Kinders ARE adorable! Hope you have kids. I milked a nubian for 18 months and dried her up because I thought she was bred and she was not. I am so sad. This year I hope she is bred again, and that is to a pygmy also. I have heard rumors of some nubians milking for years, that their production drops and then picks back up again in the spring. Not like the first year of course. If only I can get her milking again I don't intend to dry her up, she will have to quit on her own. She is just about 7. I really don't want to feed a great big dry doe for 8 or nine more years, but she was my first goat. We did an ultrasound and it was inconclusive, it was not clear because she is very big. Her sire was a monster, I bred her to a tiny pygmy buck. I really want those kids too, although I would be satisfied with just milk.

Jan


----------



## JenJenWv (May 5, 2008)

I am really hoping she is bred because I'd hate to dry her off and then nothing. She's half our family's milk source. I did notice that the first year I had her she picked up milk production when my other goats kidded several months after she did. Then she started letting some of the kids nurse off her again, so the amount of milk we were bringing into the house went down again! But that was remedied when the kids went, at least.

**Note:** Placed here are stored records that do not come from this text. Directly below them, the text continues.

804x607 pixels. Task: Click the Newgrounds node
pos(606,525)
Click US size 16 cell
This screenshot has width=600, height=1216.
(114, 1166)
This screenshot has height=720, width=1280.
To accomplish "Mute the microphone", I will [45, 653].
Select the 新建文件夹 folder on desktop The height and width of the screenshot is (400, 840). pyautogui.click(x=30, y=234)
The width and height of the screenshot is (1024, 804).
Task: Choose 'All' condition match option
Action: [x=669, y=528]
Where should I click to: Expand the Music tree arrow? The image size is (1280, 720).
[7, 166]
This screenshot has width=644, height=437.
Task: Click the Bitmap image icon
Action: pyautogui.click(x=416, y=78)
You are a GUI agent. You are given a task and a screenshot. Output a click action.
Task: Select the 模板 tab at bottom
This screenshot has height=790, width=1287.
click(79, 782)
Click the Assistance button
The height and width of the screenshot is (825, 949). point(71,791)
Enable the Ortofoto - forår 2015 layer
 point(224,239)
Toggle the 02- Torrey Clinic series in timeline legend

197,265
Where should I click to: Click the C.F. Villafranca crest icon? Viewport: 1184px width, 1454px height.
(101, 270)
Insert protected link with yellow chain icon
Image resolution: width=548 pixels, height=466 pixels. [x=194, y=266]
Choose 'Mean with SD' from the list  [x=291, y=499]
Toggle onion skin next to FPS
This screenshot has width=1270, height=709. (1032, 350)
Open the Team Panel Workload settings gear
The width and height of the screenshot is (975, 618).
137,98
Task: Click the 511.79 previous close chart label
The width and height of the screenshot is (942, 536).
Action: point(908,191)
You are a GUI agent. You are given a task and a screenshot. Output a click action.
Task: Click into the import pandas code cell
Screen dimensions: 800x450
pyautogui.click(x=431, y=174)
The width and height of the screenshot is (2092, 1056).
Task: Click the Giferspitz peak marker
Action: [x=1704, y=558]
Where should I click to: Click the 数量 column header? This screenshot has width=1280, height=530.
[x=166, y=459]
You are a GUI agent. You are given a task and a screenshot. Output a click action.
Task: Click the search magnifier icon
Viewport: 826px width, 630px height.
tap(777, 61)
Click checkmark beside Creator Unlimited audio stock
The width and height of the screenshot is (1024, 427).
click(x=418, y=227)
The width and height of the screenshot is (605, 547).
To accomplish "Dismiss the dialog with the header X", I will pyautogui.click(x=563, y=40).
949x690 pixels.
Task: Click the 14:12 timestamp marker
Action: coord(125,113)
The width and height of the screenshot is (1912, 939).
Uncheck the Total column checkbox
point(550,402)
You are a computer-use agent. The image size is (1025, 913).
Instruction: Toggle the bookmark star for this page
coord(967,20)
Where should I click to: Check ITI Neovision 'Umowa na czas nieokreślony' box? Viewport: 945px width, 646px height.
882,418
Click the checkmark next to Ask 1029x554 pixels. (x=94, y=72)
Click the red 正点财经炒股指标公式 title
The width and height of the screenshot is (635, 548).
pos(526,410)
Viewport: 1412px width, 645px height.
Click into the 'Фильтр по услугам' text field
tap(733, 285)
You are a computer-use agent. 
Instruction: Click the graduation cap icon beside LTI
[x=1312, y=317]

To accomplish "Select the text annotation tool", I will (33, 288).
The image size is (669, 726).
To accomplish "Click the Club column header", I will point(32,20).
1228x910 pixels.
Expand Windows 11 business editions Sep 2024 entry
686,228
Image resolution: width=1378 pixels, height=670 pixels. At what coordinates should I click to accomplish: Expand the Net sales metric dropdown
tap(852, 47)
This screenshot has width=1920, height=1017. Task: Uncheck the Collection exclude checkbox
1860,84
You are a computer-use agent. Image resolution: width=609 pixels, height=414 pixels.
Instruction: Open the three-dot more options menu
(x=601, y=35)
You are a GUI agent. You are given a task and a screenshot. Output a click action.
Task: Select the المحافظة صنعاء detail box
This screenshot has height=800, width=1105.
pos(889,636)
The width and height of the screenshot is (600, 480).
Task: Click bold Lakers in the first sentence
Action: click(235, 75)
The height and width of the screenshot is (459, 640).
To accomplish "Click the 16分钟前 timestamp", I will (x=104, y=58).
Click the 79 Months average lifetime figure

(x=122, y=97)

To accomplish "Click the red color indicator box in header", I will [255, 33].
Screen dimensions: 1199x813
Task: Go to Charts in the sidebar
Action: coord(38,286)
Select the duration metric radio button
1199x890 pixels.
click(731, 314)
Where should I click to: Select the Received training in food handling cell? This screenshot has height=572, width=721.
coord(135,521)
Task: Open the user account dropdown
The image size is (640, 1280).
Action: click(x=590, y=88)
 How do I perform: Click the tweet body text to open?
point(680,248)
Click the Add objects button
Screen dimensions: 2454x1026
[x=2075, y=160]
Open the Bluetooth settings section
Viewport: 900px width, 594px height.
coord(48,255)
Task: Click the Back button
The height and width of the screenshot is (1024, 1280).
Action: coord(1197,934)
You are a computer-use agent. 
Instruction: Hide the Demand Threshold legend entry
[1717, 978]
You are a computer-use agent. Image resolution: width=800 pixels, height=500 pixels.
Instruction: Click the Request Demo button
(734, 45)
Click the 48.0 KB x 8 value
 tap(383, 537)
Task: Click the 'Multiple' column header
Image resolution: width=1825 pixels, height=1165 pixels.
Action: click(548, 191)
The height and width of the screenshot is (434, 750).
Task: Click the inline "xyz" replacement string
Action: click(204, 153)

Jan, you said your nubian doe is very large and you bred her to quite a small buck. I'm just wondering if you had to assist this in any way. I keep feeling like I should have a little step ladder out there for him or something. I measured Bella the other day with the dairy goat tape and it wouldn't go around her. She is well over 200 pounds. (And feels every pound of it when she manages to stand on my toes!) The buck we have seems so small. He is only about knee height. We had a Nigerian dwarf buck in the first time to service our does, but he was probably twice the size of this buck.


----------



## lissablack (Nov 30, 2009)

O yes I did assist. We put a straw bale up against her shed, with room for her to be against the wall in front of it. Then we held her there, it was easier to hold her still enough because of the wall. Two not very strong people can do it this way. The little buck needed no instruction, he got it right away and was up on the straw bale to do the deed. It was still a little difficult, and impossible if the doe isn't willing. The does I have had to do this with have been too stupid to figure out they need to back up to something. (Not intended as an insult, I love my big does.)

Jan


----------